Now, contrast the fruits you can buy with those you can grow yourself in your garden. Here you can grow the kinds and varieties which you actually enjoy eating, things which get your taste buds tingling and maybe even there is a little bit of dribbling on your part at the thought of eating them (or is that just me?).
When have you seen such joys in the supermarket as goumi berries, Chilean guava or salmonberries? Better still you get to enjoy the fruits of your garden at the peak of perfection. You know that you do not have to wash these fruits you have picked before eating them, because you have not sprayed them or treated them to stop them decaying during transit.
The media has highlighted the impact on the environment of importing fruits from around the world to stock are supermarket and greengrocers shelves, and we are encouraged to eat more locally grown food. I ask you what could be more local than fruit grown in your own back garden, especially if you are using organic and eco-forest gardening principles.
Through this book I hope to guide you as to how to grow your own delicious harvest, which as well as providing a wealth of healthy, edible fruits will also create a stunning visual impact in your existing garden. And for those of your wanting to take the self-sustaining life that little bit further I will try and give you an insight into how to use these plants in creating your own eco-forest garden.
As I have already said, life in my opinion is too short to bother growing bland, uninteresting fruits that do not really get you salivating at the thought of eating them. I hope to inspire you to grow something extraordinary, something so delicious that you cannot understand why you wasted your time growing “ordinary” fruits.
Now, like most of you I started out, about a decade ago, growing the common place - apples, plums, gooseberries and currants. But, I always felt just a little unfulfilled. Surely I asked myself there must be something tastier out there - something with a bit more “oomph” behind it.

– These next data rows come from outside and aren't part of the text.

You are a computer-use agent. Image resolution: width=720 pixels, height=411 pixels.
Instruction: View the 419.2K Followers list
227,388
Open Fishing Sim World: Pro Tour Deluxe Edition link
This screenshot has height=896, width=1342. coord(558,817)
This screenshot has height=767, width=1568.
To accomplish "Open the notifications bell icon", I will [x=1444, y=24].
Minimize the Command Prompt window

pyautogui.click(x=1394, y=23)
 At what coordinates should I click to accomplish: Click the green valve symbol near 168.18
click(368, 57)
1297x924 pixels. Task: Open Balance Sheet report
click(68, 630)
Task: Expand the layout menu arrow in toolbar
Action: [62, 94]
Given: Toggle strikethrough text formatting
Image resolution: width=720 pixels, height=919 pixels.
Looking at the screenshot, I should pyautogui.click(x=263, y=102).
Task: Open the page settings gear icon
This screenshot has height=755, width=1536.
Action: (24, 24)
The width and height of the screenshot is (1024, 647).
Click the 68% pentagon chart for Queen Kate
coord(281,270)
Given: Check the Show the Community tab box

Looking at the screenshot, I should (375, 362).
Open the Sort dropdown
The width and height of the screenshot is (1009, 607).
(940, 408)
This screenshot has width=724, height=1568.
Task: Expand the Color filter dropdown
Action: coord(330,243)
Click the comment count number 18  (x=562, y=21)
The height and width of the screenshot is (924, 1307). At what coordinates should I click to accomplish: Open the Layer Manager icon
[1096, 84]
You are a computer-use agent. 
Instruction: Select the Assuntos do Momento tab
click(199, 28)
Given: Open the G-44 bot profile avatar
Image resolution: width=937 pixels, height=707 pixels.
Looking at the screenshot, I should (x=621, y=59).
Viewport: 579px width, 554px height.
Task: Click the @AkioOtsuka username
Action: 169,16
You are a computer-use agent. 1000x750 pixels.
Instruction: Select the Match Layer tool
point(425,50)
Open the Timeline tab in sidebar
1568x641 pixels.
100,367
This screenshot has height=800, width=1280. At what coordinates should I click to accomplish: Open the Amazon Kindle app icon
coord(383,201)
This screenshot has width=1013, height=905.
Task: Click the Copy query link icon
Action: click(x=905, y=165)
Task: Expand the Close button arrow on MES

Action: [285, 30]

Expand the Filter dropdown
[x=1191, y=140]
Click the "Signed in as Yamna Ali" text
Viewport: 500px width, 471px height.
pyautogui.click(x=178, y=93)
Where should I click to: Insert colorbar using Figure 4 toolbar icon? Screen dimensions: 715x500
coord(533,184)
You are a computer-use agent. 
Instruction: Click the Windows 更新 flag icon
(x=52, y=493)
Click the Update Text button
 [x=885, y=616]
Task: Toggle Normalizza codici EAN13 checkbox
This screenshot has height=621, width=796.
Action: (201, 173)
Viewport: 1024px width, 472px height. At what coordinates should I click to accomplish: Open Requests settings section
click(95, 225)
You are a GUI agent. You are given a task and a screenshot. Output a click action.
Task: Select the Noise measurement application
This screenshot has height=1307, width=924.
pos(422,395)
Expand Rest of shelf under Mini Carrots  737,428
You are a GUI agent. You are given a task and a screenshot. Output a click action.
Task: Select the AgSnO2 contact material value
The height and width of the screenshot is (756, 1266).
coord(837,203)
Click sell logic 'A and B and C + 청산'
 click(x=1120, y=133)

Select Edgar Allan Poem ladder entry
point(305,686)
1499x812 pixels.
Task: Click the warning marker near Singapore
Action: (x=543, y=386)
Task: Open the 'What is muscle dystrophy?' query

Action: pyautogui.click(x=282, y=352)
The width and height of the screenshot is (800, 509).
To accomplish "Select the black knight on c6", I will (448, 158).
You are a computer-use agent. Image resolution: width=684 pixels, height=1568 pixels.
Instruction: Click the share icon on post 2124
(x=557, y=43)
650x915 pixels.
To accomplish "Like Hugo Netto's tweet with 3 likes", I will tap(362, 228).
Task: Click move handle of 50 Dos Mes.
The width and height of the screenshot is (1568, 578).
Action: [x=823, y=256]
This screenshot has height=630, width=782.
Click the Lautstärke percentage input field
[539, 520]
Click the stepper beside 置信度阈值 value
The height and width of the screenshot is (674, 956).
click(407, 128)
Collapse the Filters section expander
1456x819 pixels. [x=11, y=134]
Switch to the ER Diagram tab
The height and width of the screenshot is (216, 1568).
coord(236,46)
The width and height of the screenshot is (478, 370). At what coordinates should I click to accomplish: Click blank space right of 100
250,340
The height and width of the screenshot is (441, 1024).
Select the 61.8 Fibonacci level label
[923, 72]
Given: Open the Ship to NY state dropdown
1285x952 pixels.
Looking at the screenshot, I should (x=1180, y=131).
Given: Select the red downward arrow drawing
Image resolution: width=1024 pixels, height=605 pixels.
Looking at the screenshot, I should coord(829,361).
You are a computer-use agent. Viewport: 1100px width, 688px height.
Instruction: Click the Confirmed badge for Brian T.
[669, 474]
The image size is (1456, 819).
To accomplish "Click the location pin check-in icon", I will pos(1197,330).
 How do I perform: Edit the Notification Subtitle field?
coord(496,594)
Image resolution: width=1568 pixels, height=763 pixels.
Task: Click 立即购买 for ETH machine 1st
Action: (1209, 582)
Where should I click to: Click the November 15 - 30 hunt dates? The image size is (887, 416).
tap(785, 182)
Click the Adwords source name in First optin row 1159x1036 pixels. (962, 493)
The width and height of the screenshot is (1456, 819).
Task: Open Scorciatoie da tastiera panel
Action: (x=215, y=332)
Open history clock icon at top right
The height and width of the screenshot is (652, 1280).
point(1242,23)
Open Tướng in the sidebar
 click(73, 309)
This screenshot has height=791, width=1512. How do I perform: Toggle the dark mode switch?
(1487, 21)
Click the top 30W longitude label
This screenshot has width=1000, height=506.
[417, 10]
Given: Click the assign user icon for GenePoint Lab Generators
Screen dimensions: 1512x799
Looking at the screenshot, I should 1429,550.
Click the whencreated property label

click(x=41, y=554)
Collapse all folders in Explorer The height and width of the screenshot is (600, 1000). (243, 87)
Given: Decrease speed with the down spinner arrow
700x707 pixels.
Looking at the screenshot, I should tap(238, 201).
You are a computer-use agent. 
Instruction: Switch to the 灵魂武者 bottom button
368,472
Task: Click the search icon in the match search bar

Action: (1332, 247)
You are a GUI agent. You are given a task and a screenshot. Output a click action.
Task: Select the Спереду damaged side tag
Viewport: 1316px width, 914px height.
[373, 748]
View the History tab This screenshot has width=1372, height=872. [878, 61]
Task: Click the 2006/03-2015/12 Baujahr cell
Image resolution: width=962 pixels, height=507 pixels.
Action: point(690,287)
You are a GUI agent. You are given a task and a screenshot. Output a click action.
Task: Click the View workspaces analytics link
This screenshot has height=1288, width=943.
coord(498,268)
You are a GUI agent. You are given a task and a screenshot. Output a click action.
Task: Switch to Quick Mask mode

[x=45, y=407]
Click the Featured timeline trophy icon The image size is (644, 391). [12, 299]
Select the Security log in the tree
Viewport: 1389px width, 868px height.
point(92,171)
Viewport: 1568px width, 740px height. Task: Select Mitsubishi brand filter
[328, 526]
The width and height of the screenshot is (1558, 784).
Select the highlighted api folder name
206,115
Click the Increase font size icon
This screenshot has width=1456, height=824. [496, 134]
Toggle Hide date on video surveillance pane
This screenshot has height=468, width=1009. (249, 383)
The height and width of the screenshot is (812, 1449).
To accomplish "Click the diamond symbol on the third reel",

So, I headed off to my local library and got out several books including some by the well known gardener and author Bob Flowerdew, along with Ken Fern’s marvellous Plants for a Future, which helped pave the way to understanding that there is a whole world of taste experiences out there just waiting to be discovered.
After devouring these books I then had a trawl through the internet and found even more information about edible fruit plants which are grown and consumed throughout the world. Good sources of information came from the Plants for a Future website and the numerous Agroforestry websites.
Next I set out a list of what I wanted to grow based on what I had read and been able to taste either through foraging or a bit of “scrumping” from other people’s gardens. Three things made it straight on to the list from the very start they were the Juneberry, Chilean guavas and hardy kiwis.
All of these fantastic fruits you will never find in the supermarket (okay, you can find occasional punnets of hardy kiwis at the supermarket, but they really are sad, shrivelled affairs), yet for flavour they far outshine most common fruits – I say most as I must admit that I am still very partial to an organic peach or heritage apple.
Here in Britain I think we have forgotten how to enjoy food, to eat well and to savour tastes - for most of us fruit and vegetables come from the supermarket and here sadly most of the flavour has been stripped away and replaced by a long shelf-life and a uniformity in the fruit displayed on the shelf.
I believe we need to live to eat rather than eat to live – something the Germans, French and Italians excel at. By growing flavoursome fruits at home we can achieve this, because you will (I hope) only grow fruit plants which you really relish.
So, what to grow? Choosing what you want to grow is really a choice about what flavours you enjoy eating and how you eat your fruits. Coupled with this is sustainability, beauty, peace and creating a place where you are above all happy and enjoy being.